Finding by Uruguayan scientists allows more precise treatment of a known virus

Finding by Uruguayan scientists allows more precise treatment of a known virus

More than two thirds of the world’s adults, including Uruguay, were infected before the age of 40 with a virus that is still hosted in their bodies. A virus whose long name —of fifteen letters and in which each vowel is preceded and succeeded by a consonant— says little for most people, who in the worst case will have had a slight fever for a couple of weeks and their spleen will have barely swelled. But the cytomegalovirus is synonymous with concern among immunosuppressed patients and, especially, transplant recipients: it is the major cause of infectious diseases. Much more if one takes into account that, in some of these compromised patients, the best-known antivirals have no effect and the small pathogen becomes resistant.

But Clinical Laboratory Department of the Hospital de Clínicas has just said “Eureka!” and take a “giant step” in improving treatment for patients most compromised by this virus. Through the acquisition of new technology, the Uruguayan researchers achieved the complete sequencing of the virus from 19 samples from patients who had tested positive for cytomegalovirus infection, and verified that a series of mutations made the virus resistant to the most common antivirals.

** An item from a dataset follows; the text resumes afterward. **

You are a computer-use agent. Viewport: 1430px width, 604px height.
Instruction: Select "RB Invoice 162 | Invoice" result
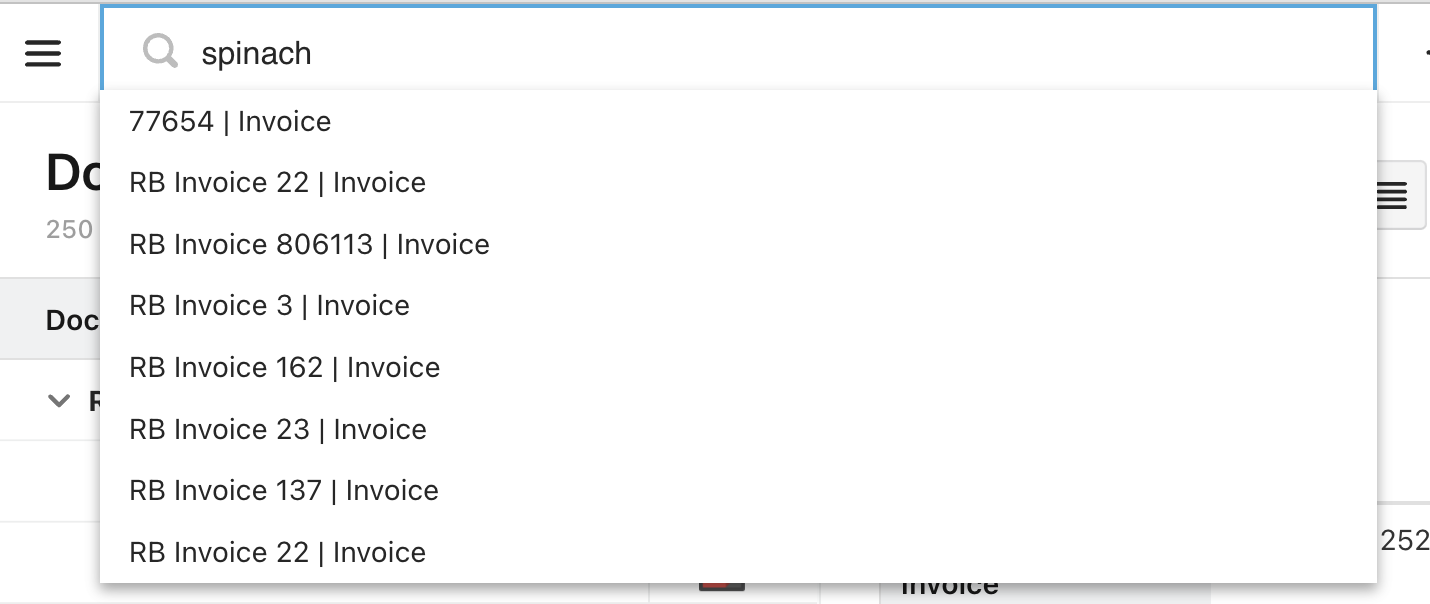point(284,368)
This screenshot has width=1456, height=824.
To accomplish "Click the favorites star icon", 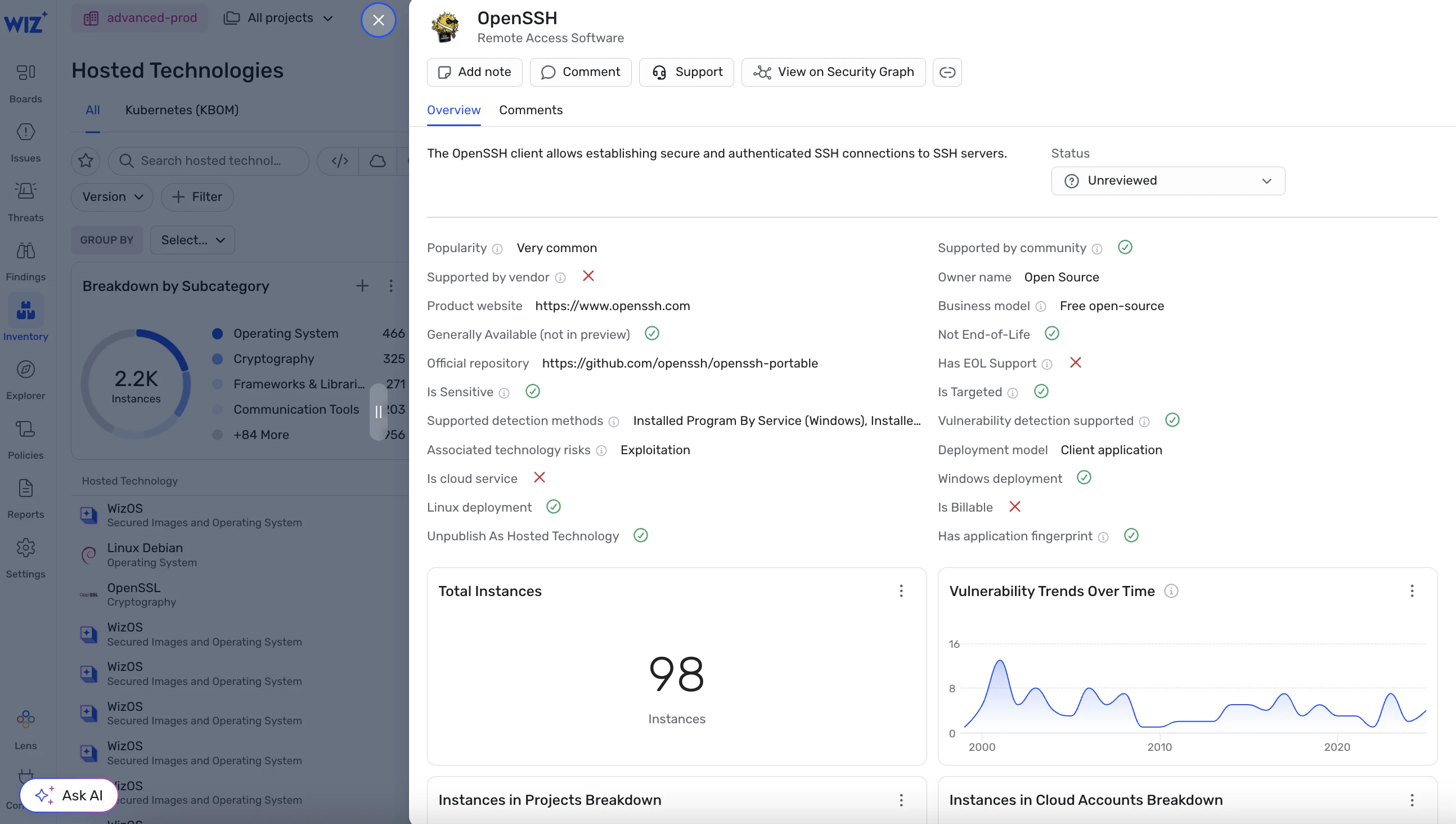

Specific: 11 of the 19 samples tested—all from patients with disease and weakened immune systems in the past two years—were resistant to ganciclovir, one of the most commonly used antivirals for the treatment of cytomegalovirus infections. Four samples, in turn, were resistant to another range of antiviral drugs. And, within the samples that were resistant, they found seven mutations that explained this ability to evade treatment.

“This advance, which is the first time it has been achieved in Uruguay, allows us to choose the best treatment for each patient,” explains Professor Raquel Ballesté, director of the Laboratory and one of the seven authors of the investigation. It happens that when faced with a patient who has a serious infection, it can be diagnosed if the responsible virus is the cytomegalovirus, and then it is feasible to sequence to find out the mutations and their resistance to antivirals… that is, it makes it possible to guess with the highest precision which treatment to follow.” .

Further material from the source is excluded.